Numa nota em alusão a efeméride, endereçada à Angop, a organização destaca em particular o empenho do Presidente da República, José Eduardo dos Santos, pela coragem demonstrada em todos os bons e maus momentos.

"Actualmente, com o país livre e em Paz, e felizmente já vivendo em harmonia e reconciliação nacional, a Associação Processo dos 50, pela passagem dos seus 55 anos, a assinalar-se dia 29 de Março próximo, saúda todas essas gerações de combatentes da liberdade", refere-se na nota.

A associação lembra que o "Processo dos 50" é resultado "de uma tenebrosa operação de prisões em massa de nacionalistas que, ao tempo e na clandestinidade, contestavam a vigência do colonialismo em Angola".

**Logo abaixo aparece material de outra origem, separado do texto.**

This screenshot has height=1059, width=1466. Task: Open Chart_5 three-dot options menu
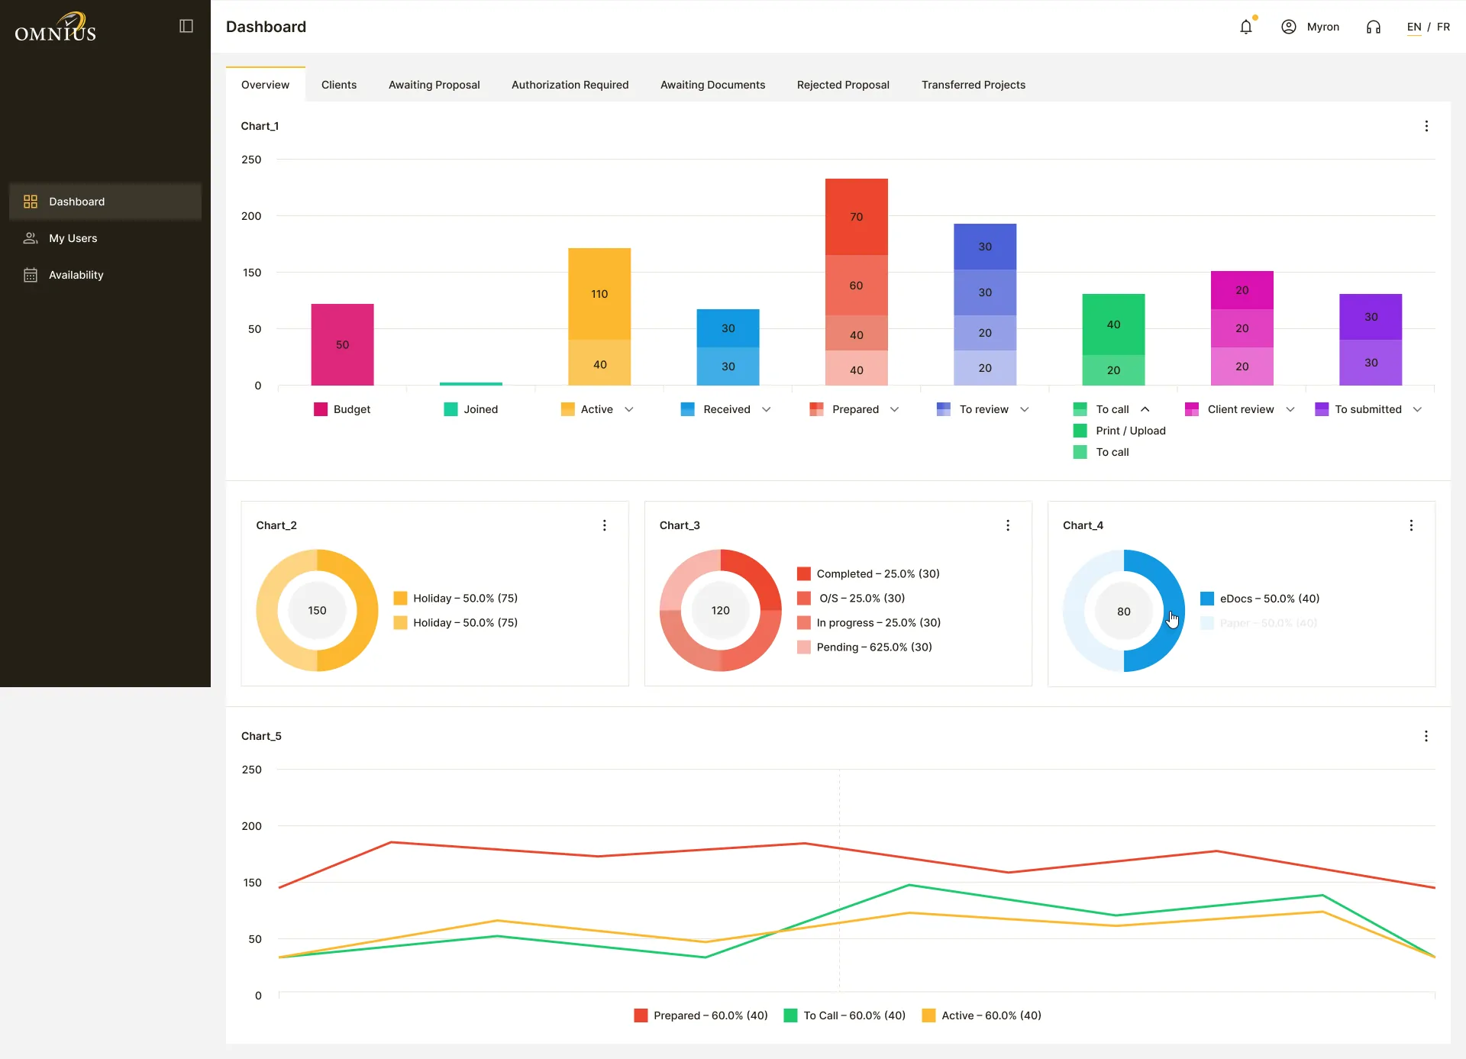point(1426,736)
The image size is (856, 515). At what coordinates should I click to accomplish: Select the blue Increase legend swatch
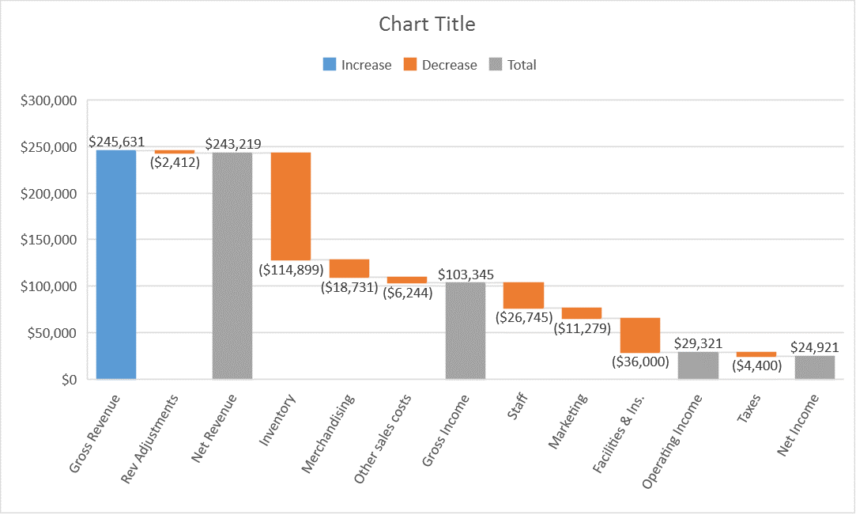tap(329, 65)
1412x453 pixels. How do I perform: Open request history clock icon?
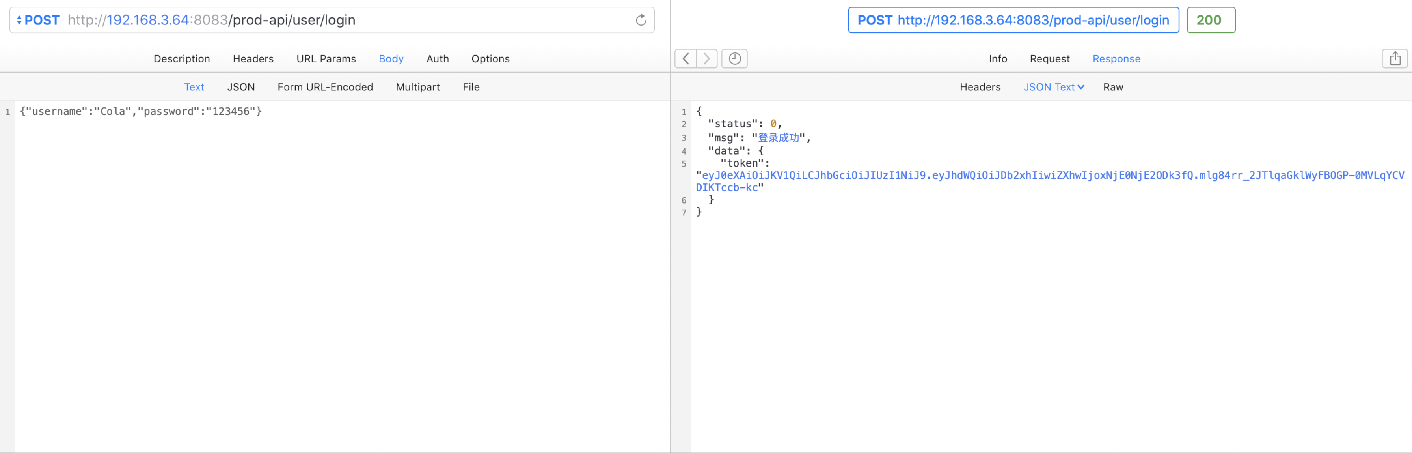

"De facto, foi no dia 29 de Março de 1959, um sábado, que a PIDE (Polícia Política Portuguesa), assoberbada com a enorme proliferação de panfletos pela cidade de Luanda e não só, que incitavam as populações para a oposição ao sistema colonial, decidiu-se por prisões em massa dos nacionalistas, que na clandestinidade contestavam o regime".

Para o efeito, recorda, serviu-se da prisão do jovem José Manuel Lisboa, no aeroporto de Luanda, quando este se dispunha a embarcar para a então cidade de Leopoldoville (ex-Congo Belga), levando consigo um importante documento, que lhe fora entregue pelo ELA - Exército para a Liberdade de Angola.

O documento destinava-se a marcar a presença de Angola na Conferência Pan-africana, que se realizaria em Acra, capital do Ghana, a fim de saudar os seus participantes, e afirmar-lhes que Angola também estava a lutar pela sua libertação, bem como reafirmar que o continente devia contar com ela, esperando dos países já independentes a sua solidariedade.

"Este foi, na verdade, o rastilho que levou para os calabouços da PIDE alguns elementos, dos diversos grupos e originou o maior julgamento político, jamais realizado em Angola", lê-se ainda na nota da associação.